> [Dataset entries]
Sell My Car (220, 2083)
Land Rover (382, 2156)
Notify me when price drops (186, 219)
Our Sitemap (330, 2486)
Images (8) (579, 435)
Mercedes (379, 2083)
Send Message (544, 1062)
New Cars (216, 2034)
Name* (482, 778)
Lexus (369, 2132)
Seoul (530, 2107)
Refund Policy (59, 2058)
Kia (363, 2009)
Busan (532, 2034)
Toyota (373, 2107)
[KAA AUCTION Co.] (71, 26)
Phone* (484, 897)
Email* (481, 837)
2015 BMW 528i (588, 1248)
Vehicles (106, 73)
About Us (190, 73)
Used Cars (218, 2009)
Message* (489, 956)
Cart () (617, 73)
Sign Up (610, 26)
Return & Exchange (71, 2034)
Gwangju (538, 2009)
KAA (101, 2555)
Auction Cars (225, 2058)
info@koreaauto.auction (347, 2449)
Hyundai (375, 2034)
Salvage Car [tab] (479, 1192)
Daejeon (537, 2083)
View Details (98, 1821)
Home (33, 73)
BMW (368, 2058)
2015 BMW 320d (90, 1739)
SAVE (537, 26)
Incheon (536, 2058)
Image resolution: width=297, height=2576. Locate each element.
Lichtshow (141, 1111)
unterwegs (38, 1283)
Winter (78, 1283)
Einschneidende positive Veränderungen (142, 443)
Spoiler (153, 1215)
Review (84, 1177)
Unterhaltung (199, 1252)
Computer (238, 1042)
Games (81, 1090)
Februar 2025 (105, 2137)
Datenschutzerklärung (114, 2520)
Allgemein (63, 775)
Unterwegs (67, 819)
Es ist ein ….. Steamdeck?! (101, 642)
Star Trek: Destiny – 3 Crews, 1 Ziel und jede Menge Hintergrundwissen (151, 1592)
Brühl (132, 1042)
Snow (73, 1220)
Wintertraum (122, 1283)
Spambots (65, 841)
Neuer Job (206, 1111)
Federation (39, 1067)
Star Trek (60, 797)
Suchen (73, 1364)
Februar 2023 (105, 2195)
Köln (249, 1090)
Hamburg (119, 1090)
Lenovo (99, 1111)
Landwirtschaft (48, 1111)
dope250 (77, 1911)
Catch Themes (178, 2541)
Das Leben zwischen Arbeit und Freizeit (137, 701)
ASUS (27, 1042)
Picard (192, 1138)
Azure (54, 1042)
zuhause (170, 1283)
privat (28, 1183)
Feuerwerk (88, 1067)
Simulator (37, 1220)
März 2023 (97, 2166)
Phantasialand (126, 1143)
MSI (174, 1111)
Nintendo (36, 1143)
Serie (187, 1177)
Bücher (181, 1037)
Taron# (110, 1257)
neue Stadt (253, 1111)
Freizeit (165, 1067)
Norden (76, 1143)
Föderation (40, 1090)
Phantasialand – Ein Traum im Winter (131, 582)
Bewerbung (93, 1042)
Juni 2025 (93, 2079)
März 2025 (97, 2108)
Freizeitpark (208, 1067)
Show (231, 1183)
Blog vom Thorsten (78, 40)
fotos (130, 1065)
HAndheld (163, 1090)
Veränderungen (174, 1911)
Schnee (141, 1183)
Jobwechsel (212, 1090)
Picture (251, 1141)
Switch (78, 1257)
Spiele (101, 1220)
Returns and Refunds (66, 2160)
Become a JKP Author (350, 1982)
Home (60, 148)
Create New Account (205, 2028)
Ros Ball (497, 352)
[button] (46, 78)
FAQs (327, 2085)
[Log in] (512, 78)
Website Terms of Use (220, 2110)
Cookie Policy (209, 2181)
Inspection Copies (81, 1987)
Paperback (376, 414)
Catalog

> [The problem] Final part of the records: return the line that contains "Azure (54, 1042)" and every line after it, exactly, with no other lines added.

> [Task answer]
Azure (54, 1042)
zuhause (170, 1283)
privat (28, 1183)
Feuerwerk (88, 1067)
Simulator (37, 1220)
März 2023 (97, 2166)
Phantasialand (126, 1143)
MSI (174, 1111)
Nintendo (36, 1143)
Serie (187, 1177)
Bücher (181, 1037)
Taron# (110, 1257)
neue Stadt (253, 1111)
Freizeit (165, 1067)
Norden (76, 1143)
Föderation (40, 1090)
Phantasialand – Ein Traum im Winter (131, 582)
Bewerbung (93, 1042)
Juni 2025 (93, 2079)
März 2025 (97, 2108)
Freizeitpark (208, 1067)
Show (231, 1183)
Blog vom Thorsten (78, 40)
fotos (130, 1065)
HAndheld (163, 1090)
Veränderungen (174, 1911)
Schnee (141, 1183)
Jobwechsel (212, 1090)
Picture (251, 1141)
Switch (78, 1257)
Spiele (101, 1220)
Returns and Refunds (66, 2160)
Become a JKP Author (350, 1982)
Home (60, 148)
Create New Account (205, 2028)
Ros Ball (497, 352)
[button] (46, 78)
FAQs (327, 2085)
[Log in] (512, 78)
Website Terms of Use (220, 2110)
Cookie Policy (209, 2181)
Inspection Copies (81, 1987)
Paperback (376, 414)
Catalog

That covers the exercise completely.